The aforesaid Faries, Jr. et al U.S. Pat. No. (5,331,820) addresses the problem of removing the congealed liquid from the sides of the conformed drape receptacle in a surgical slush machine. Specifically, the drape is conformed to a cooled basin to establish a sterile field above the basin. The conformed drape receptacle collects a congealed sterile liquid (e.g., saline) in a sterile slush-like consistency. The congealed liquid tends to attach to sides of the drape receptacle in large clumps or pieces rather than automatically collecting within the drape receptacle interior. The Faries. Jr. et al U.S. Pat. No. (5,331,820) discloses a technique for automatically manipulating the drape relative to the basin wall to thereby cause the congealed liquid to detach from the drape receptacle sides and collect interiorly as desired slush. Briefly, the technique includes reciprocating the bottom of the conformed drape receptacle up and down to thereby loosen attached pieces of frozen saline from the sides of the drape receptacle.

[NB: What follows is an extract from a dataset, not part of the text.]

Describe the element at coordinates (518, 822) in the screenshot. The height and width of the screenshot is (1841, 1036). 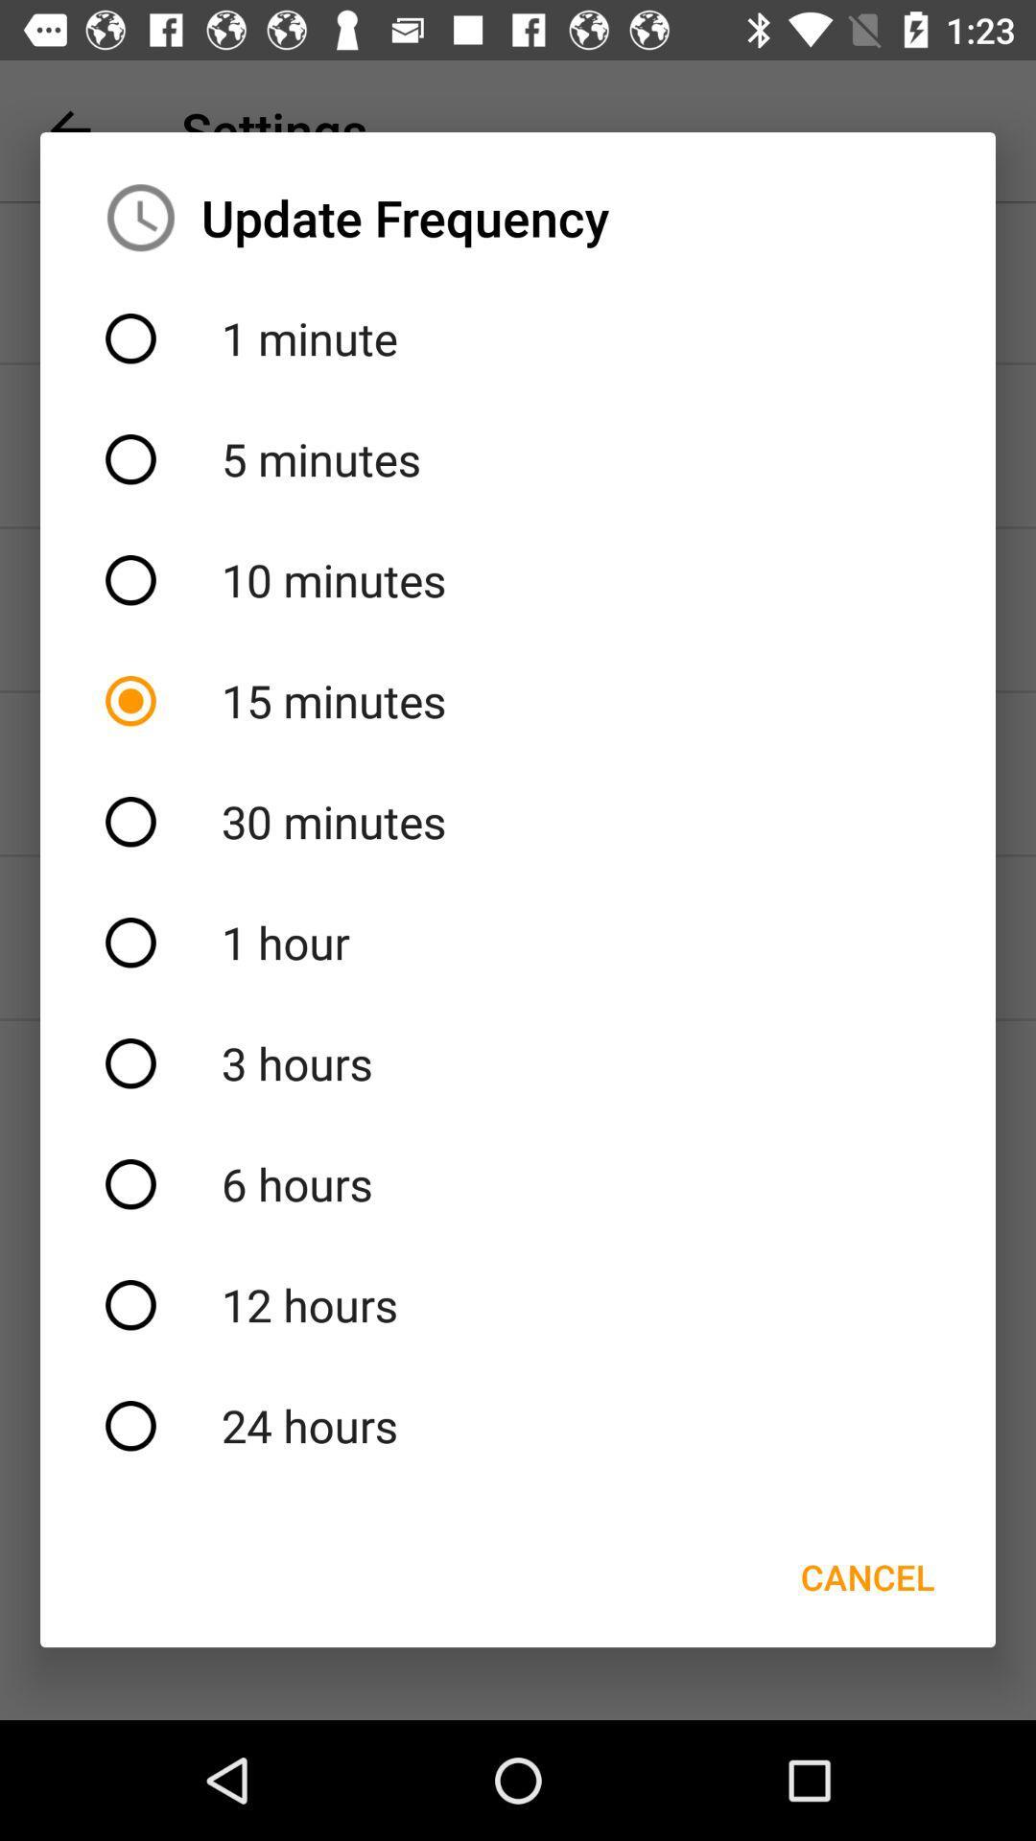
I see `the icon below 15 minutes item` at that location.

The present invention is an improvement in the drape for use in conjunction with the aforementioned technique of reciprocating the bottom of the drape receptacle up and down to loosen pieces of frozen saline from the sides of the drape receptacle. It has been discovered that drapes having either a preformed container portion, made of other drape materials or formulations of the drape material currently being used (described below), or made of the conventional drape material and having a coefficient of friction less than approximately 0.4 when measured against steel (i.e., the basin) per ASTM 1983, are not effective for having the congealed liquid detached from the sides of the drape receptacle by reciprocating the bottom of the drape receptacle. Typically, the reciprocating motion is accomplished by a substantially circular plate or disc disposed at the bottom of the basin beneath the drape. The plate is reciprocally driven up and down to manipulate the drape receptacle relative to the basin to dislodge the congealed liquid from the sides of the drape receptacle. However, if the drape has a preformed container portion, the container portion becomes contoured to the basin and does not permit air to flow beneath the drape. The reciprocating motion of the plate creates a suction and draws the air between the drape and the plate, and the drape itself, beneath the plate. Similarly, if the drape is constructed of other drape materials or formulations of the conventional drape material, or the conventional drape material having a coefficient of friction less than approximately 0.4 as measured against steel per ASTM 1983, the resultant drape is slippery and becomes substantially contoured the basin to inhibit air from flowing beneath the drape. The suction created during the plate's reciprocating motion tends to draw the drape beneath the plate as described above. When the drape is positioned beneath the plate, the plate only manipulates that portion of the drape receptacle in contact with the plate, thereby leaving substantial parts of the drape receptacle unmanipulated with the congealed liquid attached.